Competition regulatory development in Africa is ongoing. During the past year, various authorities have introduced new or amended competition laws, regulations, guidelines and/or policies. These include the Common Market for Eastern and Southern Africa (COMESA) (draft guidelines on restrictive practices and abuse of dominance), Egypt (new Regulations), Kenya (Competition Amendment Bill and draft exemption fee guidelines), Morocco (new Competition Law), Namibia (thresholds and restrictive practices guidelines), Nigeria (two separate competition bills and a draft Companies and Allied Matters bill), South Africa (certain parts of the Competition Amendment Act and public interest guidelines), Zambia (merger guidelines) and Zimbabwe (draft competition policy). In some instances, a stricter enforcement of current provisions in existing competition laws has been observed. Two new competition agencies, the Madagascar Competition Council and the Morocco Competition Council, have commenced operations. The Mozambique Competition Regulatory Authority is reportedly close to becoming operational.

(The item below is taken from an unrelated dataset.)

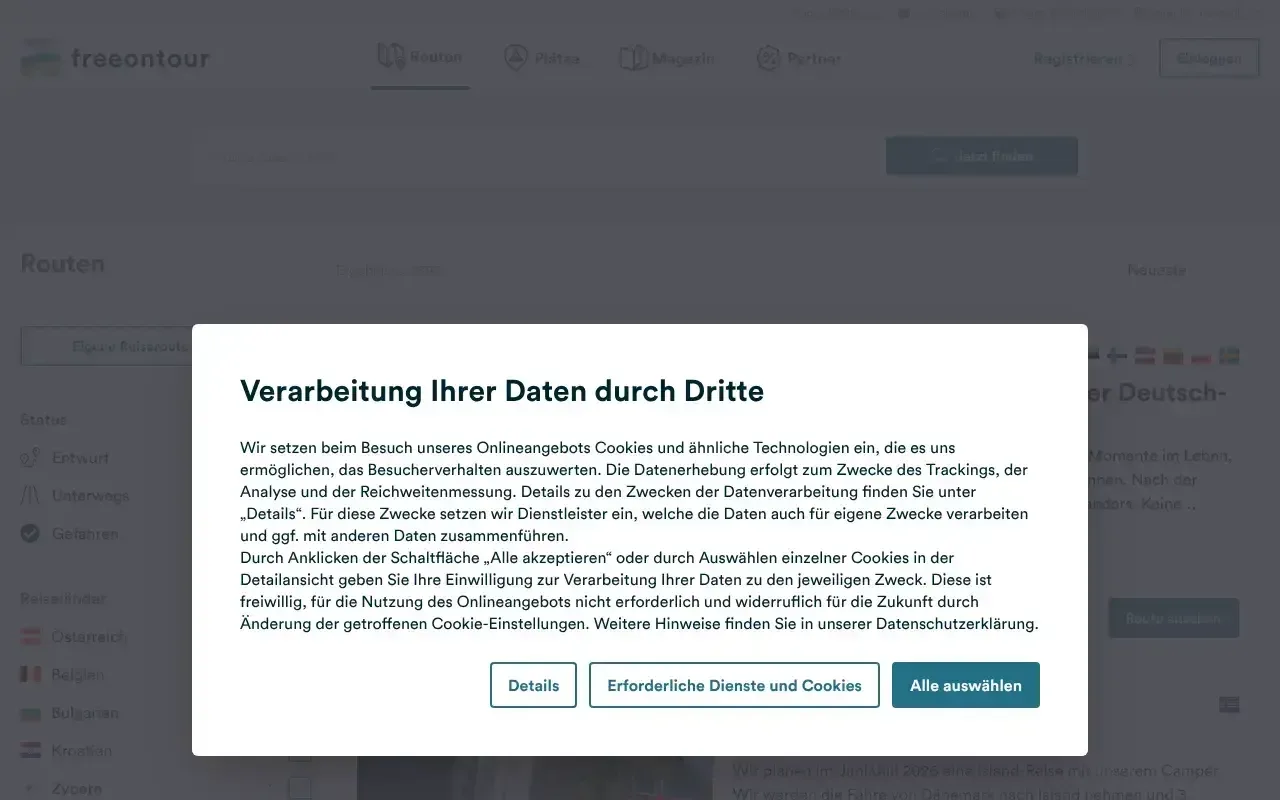Screen dimensions: 1280x800
Task: Select the Unterwegs road icon filter
Action: click(x=31, y=496)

Both the Kenyan Competition Authority and the Namibian Competition Commission conducted their first dawn raids in 2016. To our knowledge, legislation and/or policies of 13 competition jurisdictions in Africa now make provision for the granting of corporate leniency for cartel conduct.

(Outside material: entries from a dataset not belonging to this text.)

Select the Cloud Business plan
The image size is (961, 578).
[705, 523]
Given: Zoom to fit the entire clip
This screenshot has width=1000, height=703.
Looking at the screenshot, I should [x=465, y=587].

The development of regional competition regimes is well on track. In the past year, the COMESA Competition Commission (CCC) has gone from strength to strength. It crossed the 100 merger mark in just over three years. Most of these mergers have occurred in the construction, information, telecommunications and financial services sectors. Conditions have been imposed in certain cases, so as to remedy the CCC’s concerns in respect of competition and/or public interest outcomes resulting from transactions.

The CCC has started to put in place measures for the consideration of conduct cases. Among others, the CCC “workshopped” a number of draft guidelines with regulators and practitioners in Africa in 2016. Also during 2016, the CCC engaged actively with judges and other decision-makers of member and non-member states on the development of a common approach to competition law enforcement, based on the COMESA Treaty and global competition statutes.

Further, the Competition Authority of the Central African Monetary and Economic Community (CEMAC) (headquartered in Bangui, Central African Republic) has started to accept merger filings. The ad hoc Competition Authority of the East African Community (EAC) (headquartered in Arusha, Tanzania) has been established and Commissioners have been appointed. An MoU has been entered into and signed by ten of the 15 competition authorities of the South African Development Community.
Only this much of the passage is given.